**THE PROBLEM:**
Begin at the line with "This screenshot has width=353, height=304." and set down each line exactly until the listing ends. Images stay out.

**SUPPLIED MATERIAL:**
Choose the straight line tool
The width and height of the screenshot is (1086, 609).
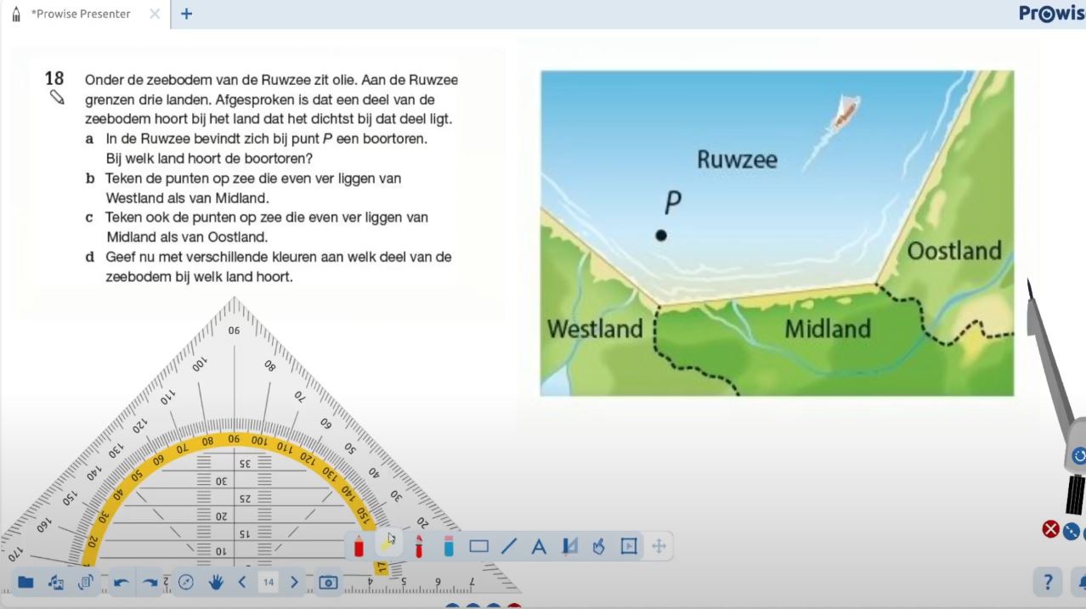tap(509, 546)
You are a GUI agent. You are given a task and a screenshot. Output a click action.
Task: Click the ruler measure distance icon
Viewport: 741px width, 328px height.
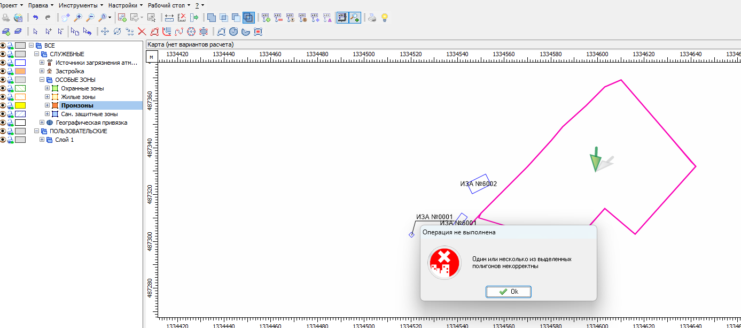(169, 18)
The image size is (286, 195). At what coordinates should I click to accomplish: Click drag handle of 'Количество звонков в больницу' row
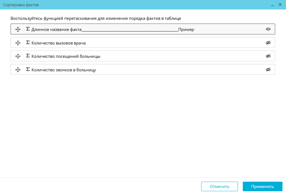(x=18, y=70)
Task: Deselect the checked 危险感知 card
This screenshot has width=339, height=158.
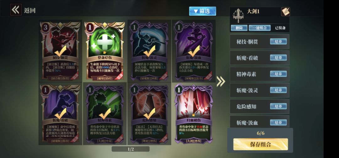Action: [x=149, y=114]
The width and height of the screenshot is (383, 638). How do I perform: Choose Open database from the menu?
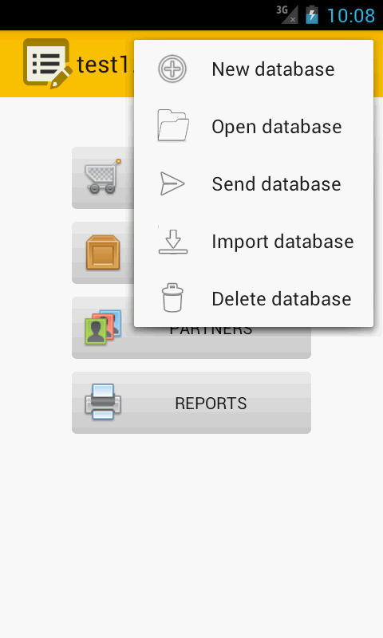[x=254, y=127]
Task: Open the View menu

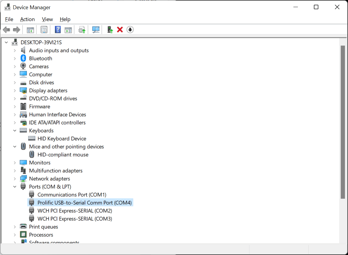Action: pos(47,19)
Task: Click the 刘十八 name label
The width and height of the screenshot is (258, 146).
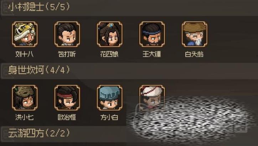Action: pos(24,54)

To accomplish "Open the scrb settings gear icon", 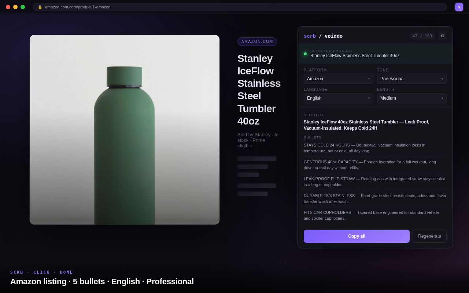I will 443,36.
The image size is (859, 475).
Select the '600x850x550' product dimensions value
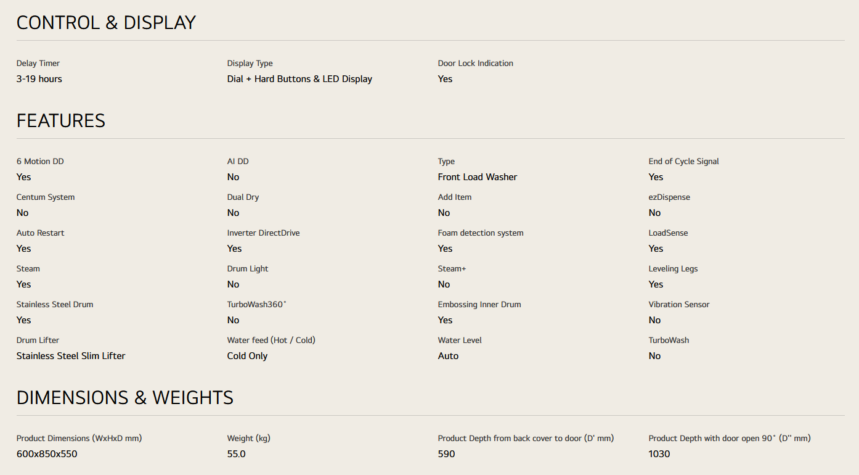[x=47, y=454]
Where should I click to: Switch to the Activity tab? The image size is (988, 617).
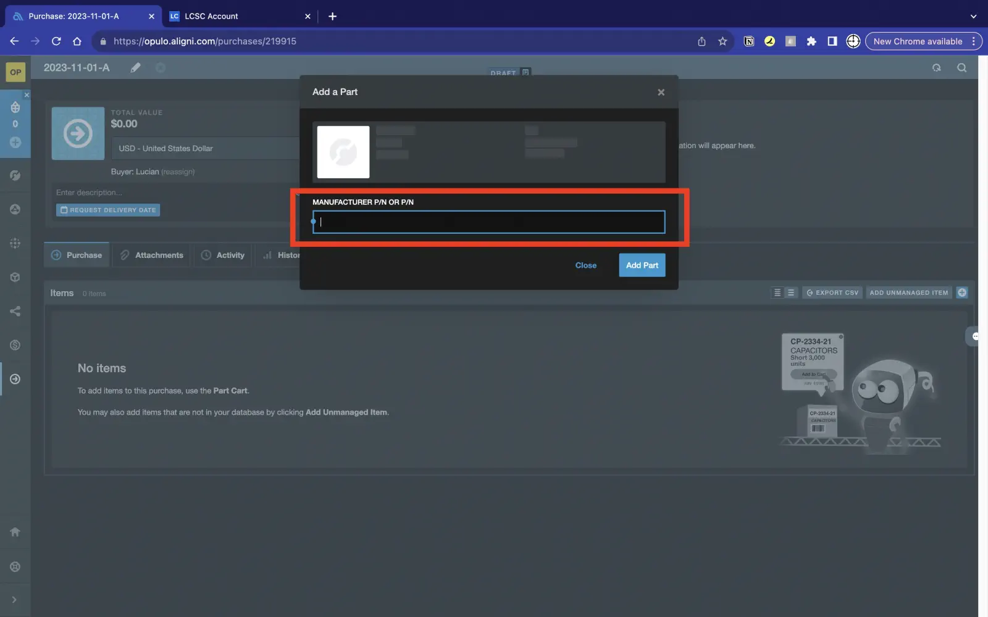[x=223, y=255]
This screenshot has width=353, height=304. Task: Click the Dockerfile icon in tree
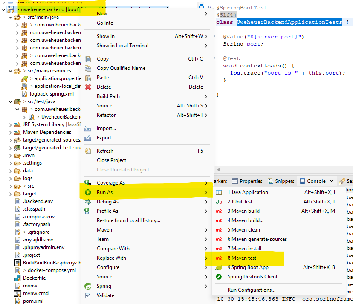click(x=17, y=278)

**OUTPUT FOR THIS EXERCISE:**
This screenshot has width=353, height=304. Task: Click the Dockerfile icon in tree
click(x=17, y=278)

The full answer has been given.